[Begin Given data]
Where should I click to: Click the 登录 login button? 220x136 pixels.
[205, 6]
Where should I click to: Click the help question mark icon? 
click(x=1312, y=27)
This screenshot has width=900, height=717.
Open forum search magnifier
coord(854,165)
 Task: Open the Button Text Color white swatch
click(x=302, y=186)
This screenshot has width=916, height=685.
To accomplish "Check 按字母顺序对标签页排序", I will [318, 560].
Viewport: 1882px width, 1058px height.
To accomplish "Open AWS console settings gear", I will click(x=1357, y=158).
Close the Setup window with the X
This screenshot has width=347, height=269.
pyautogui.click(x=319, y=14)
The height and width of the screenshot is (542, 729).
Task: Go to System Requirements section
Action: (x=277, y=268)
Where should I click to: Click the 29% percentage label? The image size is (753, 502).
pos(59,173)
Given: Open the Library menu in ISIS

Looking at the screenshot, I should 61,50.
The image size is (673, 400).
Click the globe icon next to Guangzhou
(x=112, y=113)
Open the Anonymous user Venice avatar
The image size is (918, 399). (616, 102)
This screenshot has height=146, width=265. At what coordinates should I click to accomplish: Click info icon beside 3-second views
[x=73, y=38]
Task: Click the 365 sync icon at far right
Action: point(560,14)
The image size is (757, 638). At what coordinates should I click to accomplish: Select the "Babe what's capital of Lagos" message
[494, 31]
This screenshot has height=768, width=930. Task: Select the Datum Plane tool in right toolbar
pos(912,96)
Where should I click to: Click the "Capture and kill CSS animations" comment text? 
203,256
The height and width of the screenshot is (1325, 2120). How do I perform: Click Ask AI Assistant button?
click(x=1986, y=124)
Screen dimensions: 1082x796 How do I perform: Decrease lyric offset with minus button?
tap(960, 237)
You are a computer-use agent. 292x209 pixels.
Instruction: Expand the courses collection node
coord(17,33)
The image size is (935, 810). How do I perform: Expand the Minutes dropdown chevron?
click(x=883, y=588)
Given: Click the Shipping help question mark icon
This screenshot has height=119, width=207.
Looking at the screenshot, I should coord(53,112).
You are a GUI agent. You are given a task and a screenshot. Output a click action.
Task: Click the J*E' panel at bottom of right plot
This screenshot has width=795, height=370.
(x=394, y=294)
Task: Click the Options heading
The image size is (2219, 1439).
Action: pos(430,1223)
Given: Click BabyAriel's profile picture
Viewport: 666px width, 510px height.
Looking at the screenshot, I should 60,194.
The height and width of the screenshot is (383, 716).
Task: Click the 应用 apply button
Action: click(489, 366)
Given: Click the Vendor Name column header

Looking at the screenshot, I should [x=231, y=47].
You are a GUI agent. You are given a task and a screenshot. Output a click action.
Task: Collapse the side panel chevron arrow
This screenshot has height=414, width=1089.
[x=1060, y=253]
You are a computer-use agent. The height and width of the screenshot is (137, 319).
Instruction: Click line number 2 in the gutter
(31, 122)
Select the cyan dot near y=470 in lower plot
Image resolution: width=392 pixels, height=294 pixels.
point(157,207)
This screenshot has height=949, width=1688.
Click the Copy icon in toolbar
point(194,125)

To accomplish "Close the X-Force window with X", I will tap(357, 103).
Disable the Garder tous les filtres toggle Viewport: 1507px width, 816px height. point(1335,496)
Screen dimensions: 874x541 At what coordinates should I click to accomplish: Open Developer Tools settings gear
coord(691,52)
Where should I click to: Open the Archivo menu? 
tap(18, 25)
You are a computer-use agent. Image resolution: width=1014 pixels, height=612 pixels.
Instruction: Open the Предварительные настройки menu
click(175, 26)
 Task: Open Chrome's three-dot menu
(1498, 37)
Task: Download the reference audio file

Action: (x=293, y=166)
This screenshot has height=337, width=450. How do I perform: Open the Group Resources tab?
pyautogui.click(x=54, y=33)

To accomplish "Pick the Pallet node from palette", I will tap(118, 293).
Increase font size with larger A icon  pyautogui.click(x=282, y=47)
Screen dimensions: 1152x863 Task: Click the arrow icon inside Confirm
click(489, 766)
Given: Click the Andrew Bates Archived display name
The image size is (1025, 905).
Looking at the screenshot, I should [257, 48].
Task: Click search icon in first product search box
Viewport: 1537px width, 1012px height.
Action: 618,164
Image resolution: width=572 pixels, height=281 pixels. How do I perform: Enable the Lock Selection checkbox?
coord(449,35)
[End Given data]
Do this: Arrange the data above as a numbered list, omitting any blank lines.

Output of the task:
1. Where should I click to: Click the 登录 login button? 220x136 pixels.
2. [205, 6]
3. Where should I click to: Click the help question mark icon? 
4. click(x=1312, y=27)
5. This screenshot has width=900, height=717.
6. Open forum search magnifier
7. coord(854,165)
8.  Task: Open the Button Text Color white swatch
9. click(x=302, y=186)
10. This screenshot has width=916, height=685.
11. To accomplish "Check 按字母顺序对标签页排序", I will [318, 560].
12. Viewport: 1882px width, 1058px height.
13. To accomplish "Open AWS console settings gear", I will click(x=1357, y=158).
14. Close the Setup window with the X
15. This screenshot has width=347, height=269.
16. pyautogui.click(x=319, y=14)
17. The height and width of the screenshot is (542, 729).
18. Task: Go to System Requirements section
19. Action: (x=277, y=268)
20. Where should I click to: Click the 29% percentage label? The image size is (753, 502).
21. pos(59,173)
22. Given: Open the Library menu in ISIS
23. Looking at the screenshot, I should 61,50.
24. The image size is (673, 400).
25. Click the globe icon next to Guangzhou
26. (x=112, y=113)
27. Open the Anonymous user Venice avatar
28. The image size is (918, 399). (616, 102)
29. This screenshot has height=146, width=265. At what coordinates should I click to accomplish: Click info icon beside 3-second views
30. [x=73, y=38]
31. Task: Click the 365 sync icon at far right
32. Action: point(560,14)
33. The image size is (757, 638). At what coordinates should I click to accomplish: Select the "Babe what's capital of Lagos" message
34. [494, 31]
35. This screenshot has height=768, width=930. Task: Select the Datum Plane tool in right toolbar
36. pos(912,96)
37. Where should I click to: Click the "Capture and kill CSS animations" comment text? 
38. 203,256
39. The height and width of the screenshot is (1325, 2120). How do I perform: Click Ask AI Assistant button?
40. click(x=1986, y=124)
41. Screen dimensions: 1082x796 How do I perform: Decrease lyric offset with minus button?
42. tap(960, 237)
43. You are a computer-use agent. 292x209 pixels.
44. Instruction: Expand the courses collection node
45. coord(17,33)
46. The image size is (935, 810). How do I perform: Expand the Minutes dropdown chevron?
47. click(x=883, y=588)
48. Given: Click the Shipping help question mark icon
49. This screenshot has height=119, width=207.
50. Looking at the screenshot, I should coord(53,112).
51. You are a GUI agent. You are given a task and a screenshot. Output a click action.
52. Task: Click the J*E' panel at bottom of right plot
53. This screenshot has width=795, height=370.
54. (x=394, y=294)
55. Task: Click the Options heading
56. The image size is (2219, 1439).
57. Action: pos(430,1223)
58. Given: Click BabyAriel's profile picture
59. Viewport: 666px width, 510px height.
60. Looking at the screenshot, I should 60,194.
61. The height and width of the screenshot is (383, 716).
62. Task: Click the 应用 apply button
63. Action: click(489, 366)
64. Given: Click the Vendor Name column header
65. Looking at the screenshot, I should [x=231, y=47].
66. You are a GUI agent. You are given a task and a screenshot. Output a click action.
67. Task: Collapse the side panel chevron arrow
68. This screenshot has height=414, width=1089.
69. [x=1060, y=253]
70. You are a computer-use agent. The height and width of the screenshot is (137, 319).
71. Instruction: Click line number 2 in the gutter
72. (31, 122)
73. Select the cyan dot near y=470 in lower plot
74. Image resolution: width=392 pixels, height=294 pixels.
75. point(157,207)
76. This screenshot has height=949, width=1688.
77. Click the Copy icon in toolbar
78. point(194,125)
79. To accomplish "Close the X-Force window with X", I will tap(357, 103).
80. Disable the Garder tous les filtres toggle Viewport: 1507px width, 816px height. point(1335,496)
81. Screen dimensions: 874x541 At what coordinates should I click to accomplish: Open Developer Tools settings gear
82. coord(691,52)
83. Where should I click to: Open the Archivo menu? 
84. tap(18, 25)
85. You are a computer-use agent. Image resolution: width=1014 pixels, height=612 pixels.
86. Instruction: Open the Предварительные настройки menu
87. click(175, 26)
88.  Task: Open Chrome's three-dot menu
89. (1498, 37)
90. Task: Download the reference audio file
91. Action: (x=293, y=166)
92. This screenshot has height=337, width=450. How do I perform: Open the Group Resources tab?
93. pyautogui.click(x=54, y=33)
94. To accomplish "Pick the Pallet node from palette", I will tap(118, 293).
95. Increase font size with larger A icon  pyautogui.click(x=282, y=47)
96. Screen dimensions: 1152x863 Task: Click the arrow icon inside Confirm
97. click(489, 766)
98. Given: Click the Andrew Bates Archived display name
99. The image size is (1025, 905).
100. Looking at the screenshot, I should [257, 48].
101. Task: Click search icon in first product search box
102. Viewport: 1537px width, 1012px height.
103. Action: 618,164
104. Image resolution: width=572 pixels, height=281 pixels. How do I perform: Enable the Lock Selection checkbox?
105. coord(449,35)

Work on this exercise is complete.